_WHAT THE TASK ASKS_
Retype the listing below exactly, beginning at the line that contains "Open the focused" and ending with its last line.

_EXERCISE INPUTS_
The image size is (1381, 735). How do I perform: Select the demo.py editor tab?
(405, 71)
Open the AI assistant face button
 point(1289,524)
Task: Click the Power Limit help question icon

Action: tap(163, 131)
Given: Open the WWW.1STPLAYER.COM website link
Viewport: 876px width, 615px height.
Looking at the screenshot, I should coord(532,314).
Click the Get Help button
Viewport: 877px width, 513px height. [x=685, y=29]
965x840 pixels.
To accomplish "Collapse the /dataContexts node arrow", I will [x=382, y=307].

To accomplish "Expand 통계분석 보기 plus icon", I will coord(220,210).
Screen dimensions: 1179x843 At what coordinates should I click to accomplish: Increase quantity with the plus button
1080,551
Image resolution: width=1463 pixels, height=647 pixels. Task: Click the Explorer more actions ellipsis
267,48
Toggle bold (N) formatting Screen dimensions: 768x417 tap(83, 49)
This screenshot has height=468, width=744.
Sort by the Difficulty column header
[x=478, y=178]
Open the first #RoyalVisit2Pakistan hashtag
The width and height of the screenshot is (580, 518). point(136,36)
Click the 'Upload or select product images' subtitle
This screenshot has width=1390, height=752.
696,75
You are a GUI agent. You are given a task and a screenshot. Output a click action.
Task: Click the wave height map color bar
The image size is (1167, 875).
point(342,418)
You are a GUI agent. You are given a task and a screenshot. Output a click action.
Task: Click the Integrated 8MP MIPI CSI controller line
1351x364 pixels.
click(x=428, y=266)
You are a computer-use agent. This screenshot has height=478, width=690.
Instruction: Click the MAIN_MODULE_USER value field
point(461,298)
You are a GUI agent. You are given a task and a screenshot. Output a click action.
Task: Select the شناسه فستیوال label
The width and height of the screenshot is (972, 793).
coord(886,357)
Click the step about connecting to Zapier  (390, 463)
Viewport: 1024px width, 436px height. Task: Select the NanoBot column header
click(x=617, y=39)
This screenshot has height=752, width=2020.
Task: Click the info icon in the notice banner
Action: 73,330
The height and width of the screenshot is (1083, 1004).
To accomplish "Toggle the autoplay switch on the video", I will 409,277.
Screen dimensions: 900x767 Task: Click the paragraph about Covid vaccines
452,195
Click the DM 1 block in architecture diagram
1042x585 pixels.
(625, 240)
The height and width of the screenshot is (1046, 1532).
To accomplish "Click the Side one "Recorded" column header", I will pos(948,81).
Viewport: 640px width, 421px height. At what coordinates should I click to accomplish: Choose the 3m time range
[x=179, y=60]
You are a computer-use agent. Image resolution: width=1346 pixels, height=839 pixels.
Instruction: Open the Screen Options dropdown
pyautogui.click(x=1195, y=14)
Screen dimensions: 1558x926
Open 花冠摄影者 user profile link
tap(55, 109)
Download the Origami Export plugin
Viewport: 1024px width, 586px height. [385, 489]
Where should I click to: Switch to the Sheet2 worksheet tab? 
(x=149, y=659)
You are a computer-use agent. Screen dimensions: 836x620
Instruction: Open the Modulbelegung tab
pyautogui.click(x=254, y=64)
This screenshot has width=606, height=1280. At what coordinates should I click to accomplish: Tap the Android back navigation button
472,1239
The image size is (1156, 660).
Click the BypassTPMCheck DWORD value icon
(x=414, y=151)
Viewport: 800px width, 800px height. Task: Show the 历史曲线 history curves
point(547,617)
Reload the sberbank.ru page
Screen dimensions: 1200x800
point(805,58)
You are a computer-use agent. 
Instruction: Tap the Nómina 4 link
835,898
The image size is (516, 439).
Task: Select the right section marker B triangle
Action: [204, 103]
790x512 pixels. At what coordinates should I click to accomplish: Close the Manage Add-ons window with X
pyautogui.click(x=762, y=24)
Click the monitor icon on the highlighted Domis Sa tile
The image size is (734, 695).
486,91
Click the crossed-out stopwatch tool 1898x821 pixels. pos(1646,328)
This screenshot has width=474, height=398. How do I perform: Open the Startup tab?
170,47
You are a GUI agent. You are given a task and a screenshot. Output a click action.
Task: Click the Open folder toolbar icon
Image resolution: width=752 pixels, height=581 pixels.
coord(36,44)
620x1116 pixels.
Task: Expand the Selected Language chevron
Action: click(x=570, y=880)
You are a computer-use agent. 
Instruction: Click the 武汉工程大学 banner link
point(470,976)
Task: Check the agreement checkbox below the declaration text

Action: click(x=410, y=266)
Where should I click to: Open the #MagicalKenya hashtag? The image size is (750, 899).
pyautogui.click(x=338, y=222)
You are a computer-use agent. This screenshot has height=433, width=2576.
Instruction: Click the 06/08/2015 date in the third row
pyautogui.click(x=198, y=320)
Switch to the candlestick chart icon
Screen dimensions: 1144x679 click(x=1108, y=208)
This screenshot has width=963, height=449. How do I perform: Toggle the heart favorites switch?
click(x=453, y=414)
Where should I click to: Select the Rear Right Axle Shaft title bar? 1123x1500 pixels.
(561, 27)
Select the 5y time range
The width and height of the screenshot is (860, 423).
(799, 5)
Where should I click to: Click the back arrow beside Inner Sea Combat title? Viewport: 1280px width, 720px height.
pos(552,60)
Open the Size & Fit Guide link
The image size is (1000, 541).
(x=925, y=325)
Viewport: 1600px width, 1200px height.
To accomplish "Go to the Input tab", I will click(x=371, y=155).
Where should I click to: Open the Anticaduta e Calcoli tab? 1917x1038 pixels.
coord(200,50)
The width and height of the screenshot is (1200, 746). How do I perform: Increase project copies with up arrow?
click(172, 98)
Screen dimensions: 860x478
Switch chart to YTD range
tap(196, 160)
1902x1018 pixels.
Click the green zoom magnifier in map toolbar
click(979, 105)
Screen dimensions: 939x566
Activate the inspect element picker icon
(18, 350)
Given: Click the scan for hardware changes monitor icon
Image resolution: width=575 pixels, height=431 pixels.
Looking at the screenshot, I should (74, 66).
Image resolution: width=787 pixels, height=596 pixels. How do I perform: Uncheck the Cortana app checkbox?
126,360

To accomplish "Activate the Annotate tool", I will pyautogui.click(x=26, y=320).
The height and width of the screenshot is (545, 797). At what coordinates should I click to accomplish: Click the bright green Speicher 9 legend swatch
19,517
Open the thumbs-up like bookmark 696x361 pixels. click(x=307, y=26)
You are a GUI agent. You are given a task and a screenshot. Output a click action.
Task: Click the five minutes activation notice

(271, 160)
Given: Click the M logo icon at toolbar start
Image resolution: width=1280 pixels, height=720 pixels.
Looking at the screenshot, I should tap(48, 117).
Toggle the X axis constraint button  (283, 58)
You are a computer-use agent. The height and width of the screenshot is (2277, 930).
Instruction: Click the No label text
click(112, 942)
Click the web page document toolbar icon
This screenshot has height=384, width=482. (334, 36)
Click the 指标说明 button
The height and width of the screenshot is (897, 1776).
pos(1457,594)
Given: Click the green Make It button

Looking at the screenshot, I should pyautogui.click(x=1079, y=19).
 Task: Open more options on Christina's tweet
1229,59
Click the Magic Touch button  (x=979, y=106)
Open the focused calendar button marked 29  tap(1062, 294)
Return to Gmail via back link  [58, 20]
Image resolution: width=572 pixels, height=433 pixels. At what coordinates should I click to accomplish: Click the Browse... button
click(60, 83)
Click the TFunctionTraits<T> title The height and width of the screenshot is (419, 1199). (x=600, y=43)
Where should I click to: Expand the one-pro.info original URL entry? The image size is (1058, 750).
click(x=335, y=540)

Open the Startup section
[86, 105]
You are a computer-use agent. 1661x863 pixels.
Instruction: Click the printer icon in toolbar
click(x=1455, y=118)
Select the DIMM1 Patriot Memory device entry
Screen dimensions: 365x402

_ANSWER_
Open the focused calendar button marked 29  tap(1062, 294)
Return to Gmail via back link  [58, 20]
Image resolution: width=572 pixels, height=433 pixels. At what coordinates should I click to accomplish: Click the Browse... button
click(60, 83)
Click the TFunctionTraits<T> title The height and width of the screenshot is (419, 1199). (x=600, y=43)
Where should I click to: Expand the one-pro.info original URL entry? The image size is (1058, 750).
click(x=335, y=540)

Open the Startup section
[86, 105]
You are a computer-use agent. 1661x863 pixels.
Instruction: Click the printer icon in toolbar
click(x=1455, y=118)
Select the DIMM1 Patriot Memory device entry
Screen dimensions: 365x402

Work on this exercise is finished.